HIV diagnoses in England decreased by 35% in 2020

New data shows drop in HIV diagnoses due to fewer tests and less opportunity for transmission
The total number of new HIV diagnoses in England decreased by 35% in 2020 according to new data published today by the UK Health Security Agency (UKHSA).

The report shows there were 2,630 new diagnoses in 2020 compared to 3,950 in 2019. The coronavirus (COVID-19) pandemic changed patterns of sexual behaviour, affected HIV testing and limited access to sexual health and HIV services, all of which will have impacted on the number of HIV diagnoses

The 23% reduction in new HIV diagnoses in heterosexuals is likely due to declines in testing; the number of heterosexuals having an HIV test fell by 33% between 2019 and 2020.

In 2020, the UNAIDS 95-95-95 targets were met across the UK for the first time with 95% of all people diagnosed, 99% of those in care on treatment and 97% of those on treatment virally suppressed, meaning that 91% of all people living with HIV in care were virally suppressed in England and the UK.

However, the total number of people with diagnosed HIV infection who accessed HIV services in 2020 was lower than in 2019. An estimated 97,740 people were living with HIV in England in 2020 and of these, an estimated 4,660 were unaware of their infection.

Detecting HIV early allows effective treatment to start sooner and people diagnosed can expect to have a normal life expectancy. In addition, people living with HIV who are treated and maintain an undetectable level of virus cannot pass HIV even if having sex without condoms or PrEP, known as Undetectable = Untransmissible (U=U).

Tests are free and available through GP surgeries, local hospitals and sexual health clinics, as well as by using a self-testing kit.
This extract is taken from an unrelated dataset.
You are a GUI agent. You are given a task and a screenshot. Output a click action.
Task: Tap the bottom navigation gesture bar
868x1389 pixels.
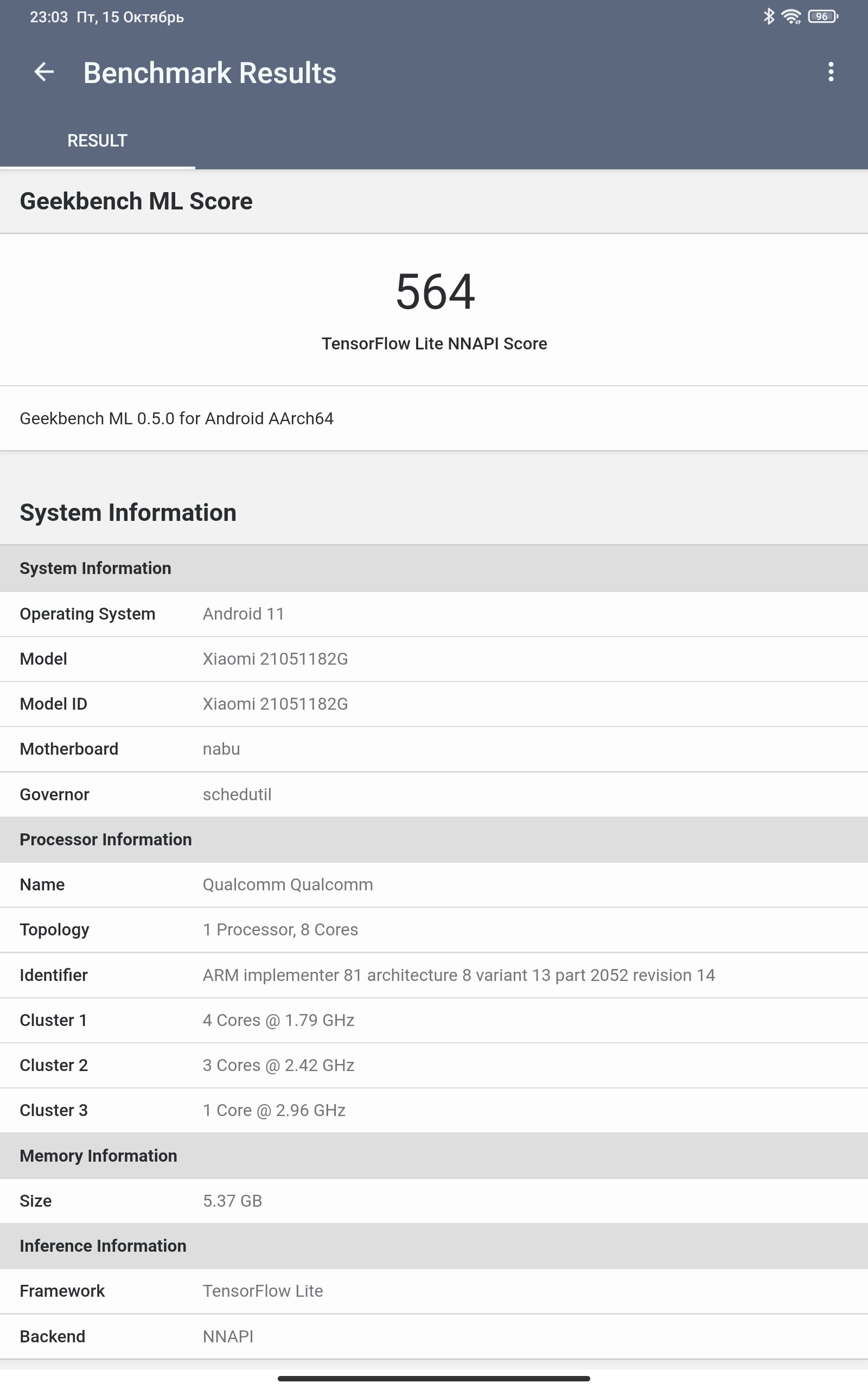pyautogui.click(x=434, y=1378)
The overall risk of dying with HIV infection now remains low. There were 620 deaths among people with HIV. Of the 99 COVID-19 deaths that occurred in people with HIV during the first wave, almost all occurred in people with co-morbidities associated with COVID-19. It is likely that the vaccine programme and social distancing measures reduced the risk of severe COVID-19 infection among people with HIV.

The annual report demonstrates the importance of testing as part of a combination prevention approach – as set out in HIV Action Plan (2022 to 2025) for England, also published today. Designed to meet a commitment to end HIV transmission and AIDS, to decrease the number of HIV-related deaths and to end HIV-related stigma by 2030, it sets out a combination approach focussed on prevent, test, treat and retain. A monitoring and evaluation framework will be published in 2022.